TASK INSTRUCTIONS ::
Give the stretch from the line containing "The height and" through the line containing "pos(87,157)" in the records below as a JSON list of strings, with one string per line and no blank lines. Leave out the pictures.

***** RECORDS PROVIDED *****

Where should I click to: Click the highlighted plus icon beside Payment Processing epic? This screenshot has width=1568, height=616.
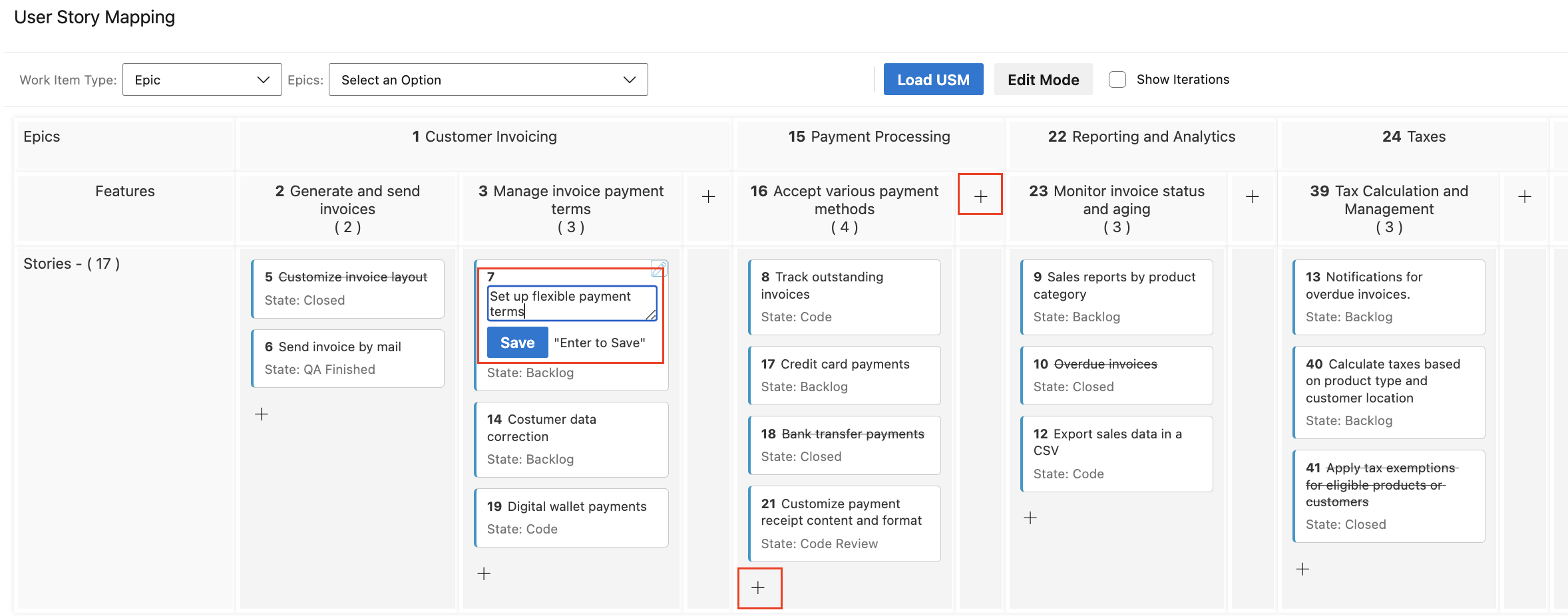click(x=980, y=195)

*****
***** RECORDS PROVIDED *****

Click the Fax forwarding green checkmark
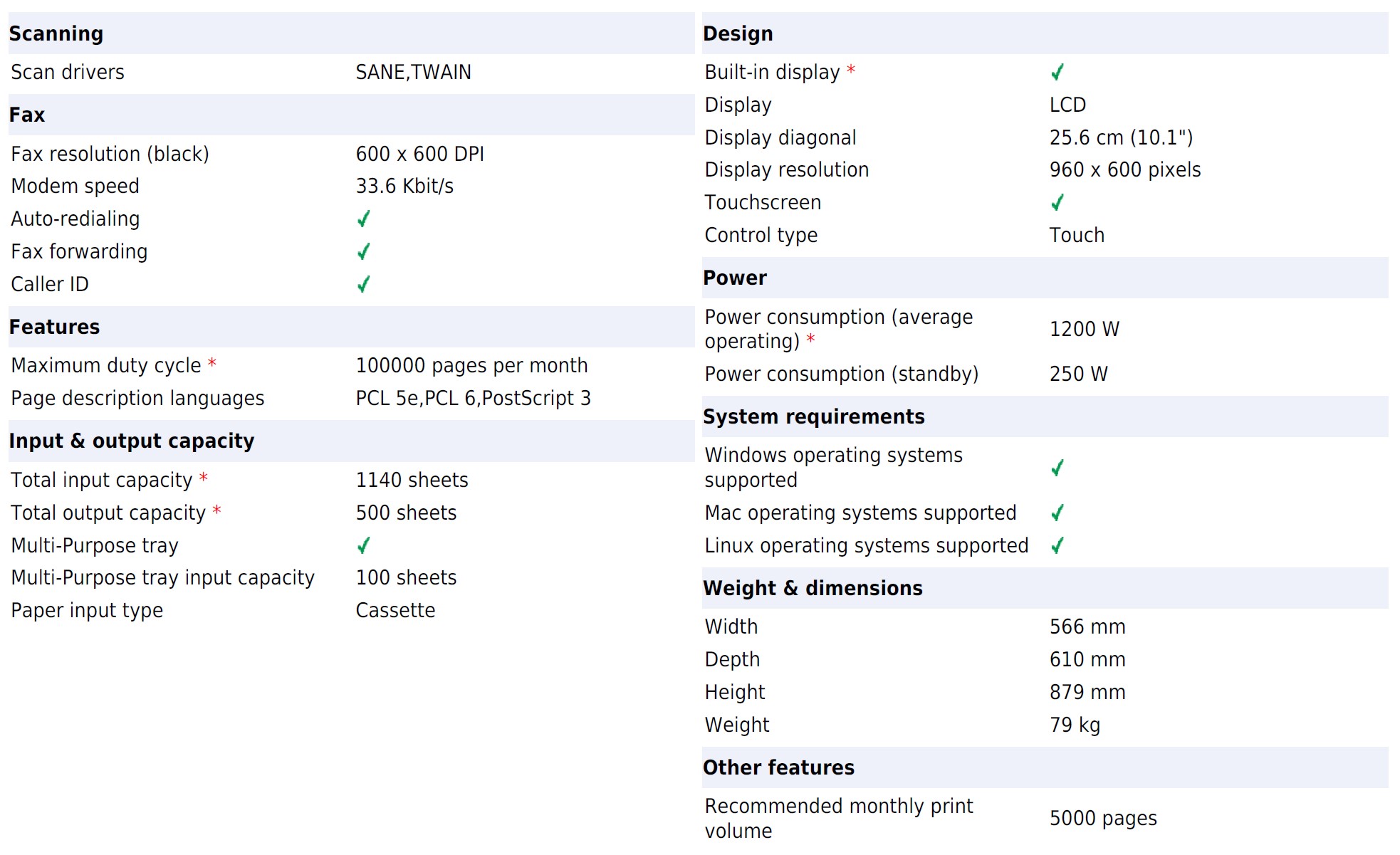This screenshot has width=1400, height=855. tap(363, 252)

*****
***** RECORDS PROVIDED *****

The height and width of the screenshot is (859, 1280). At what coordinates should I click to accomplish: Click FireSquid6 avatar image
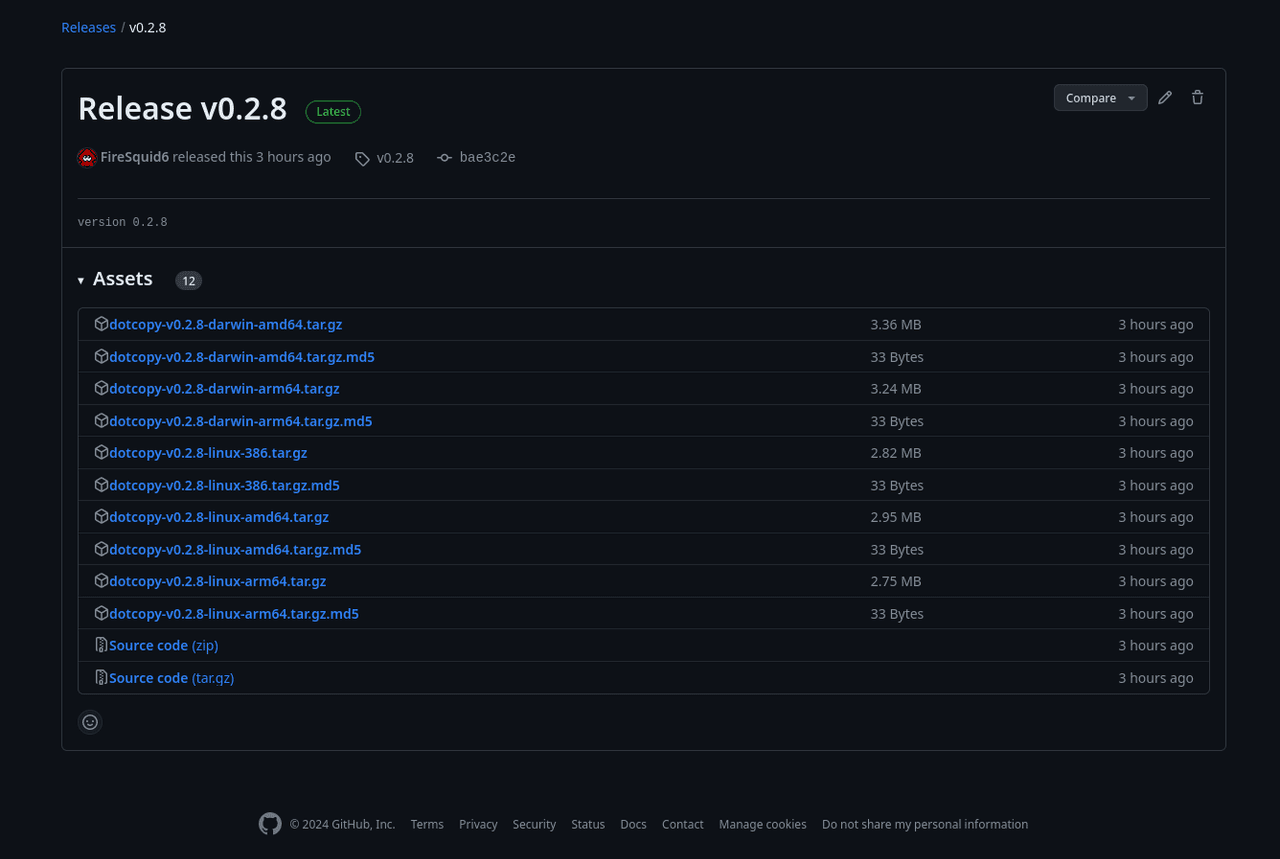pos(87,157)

*****

RESPONSE FOR THIS EXERCISE ::
[
  "The height and width of the screenshot is (859, 1280). At what coordinates should I click to accomplish: Click FireSquid6 avatar image",
  "pos(87,157)"
]